JetStream 3: The Benchmark That Actually Reflects How Modern Web Apps Run

lschvnApril 12, 20266 min read

Benchmarks are only useful if they drive real improvements. And a benchmark that rewards engines for optimizing specifically for itself, rather than for actual applications, becomes counterproductive over time.

That's the core problem JetStream 3 solves. Released last week by engineers from WebKit, Google, and Mozilla, it's the first major revision of the JetStream suite since 2019. The web has changed dramatically in seven years, and the old benchmark had started showing its age in ways that actually hurt performance progress.

The Microbenchmark Trap

The original JetStream 2 scored WebAssembly in two phases: a single-iteration Startup measurement and a longer Runtime measurement. The idea was reasonable when the benchmark was designed, early Wasm adopters were compiling large C and C++ applications (games, codecs) where users would tolerate a one-time startup cost for sustained throughput.

But engines got fast. Really fast. WebKit optimized the Wasm instantiation path so aggressively that for smaller workloads, startup time effectively hit zero milliseconds. And because JetStream 2 used Date.now() for timing, which rounds down, sub-millisecond times registered as 0ms. The scoring formula Score = 5000 / Time then produced infinity.
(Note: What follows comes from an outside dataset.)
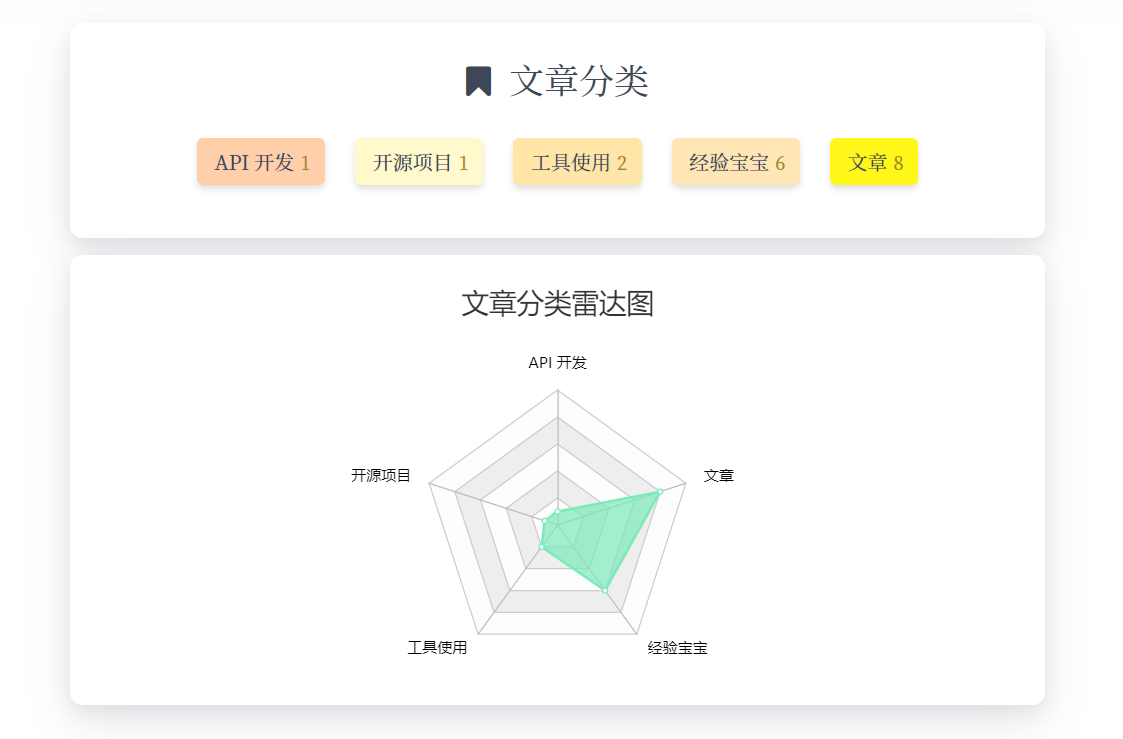Click the bookmark icon beside 文章分类
1123x739 pixels.
(478, 81)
The team patched this by clamping the score to 5000, but it was a clear signal: the benchmark methodology had outgrown its subject matter. An "infinite" score tells you nothing useful about how an engine handles real workloads. More importantly, a zero startup time in a microbenchmark ignores what happens after instantiation, the actual work your application does.

Unified Scoring for Wasm

JetStream 3 retires the split startup/runtime model and adopts the same methodology used for JavaScript benchmarks. Every Wasm workload now runs across multiple iterations, capturing:

First Iteration: compilation and initial setup
Worst Case Iterations: jank, GC pauses, and tiering spikes
Average Case Iterations: sustained throughput

These are geometrically averaged into a single subtest score, which feeds into the geometric mean of the full benchmark. Engines are now incentivized to optimize the entire lifecycle of a Wasm instance, not just instantiation.

Real Languages, Real Toolchains

JetStream 3's Wasm workloads are compiled from five source languages: C++, C#, Dart, Java, and Kotlin. This reflects how Wasm is actually used in production, not just C++ game engines, but Dart and Kotlin via WasmGC (used by modern web frameworks like Flutter), and Rust for performance-critical modules.

The new workloads exercise Wasm features that JetStream 2 barely touched:

WasmGC: garbage-collected heap allocations (structs, arrays) enabling idiomatic patterns from high-level languages
SIMD: single instruction, multiple data for parallel data processing
Exception Handling: structured exception throwing and catching

JavaScript coverage was updated too: Promises and async functions, modern RegExp features, and public/private class fields. Several asm.js workloads were removed, the technology has been superseded by WebAssembly and was distorting the scoring.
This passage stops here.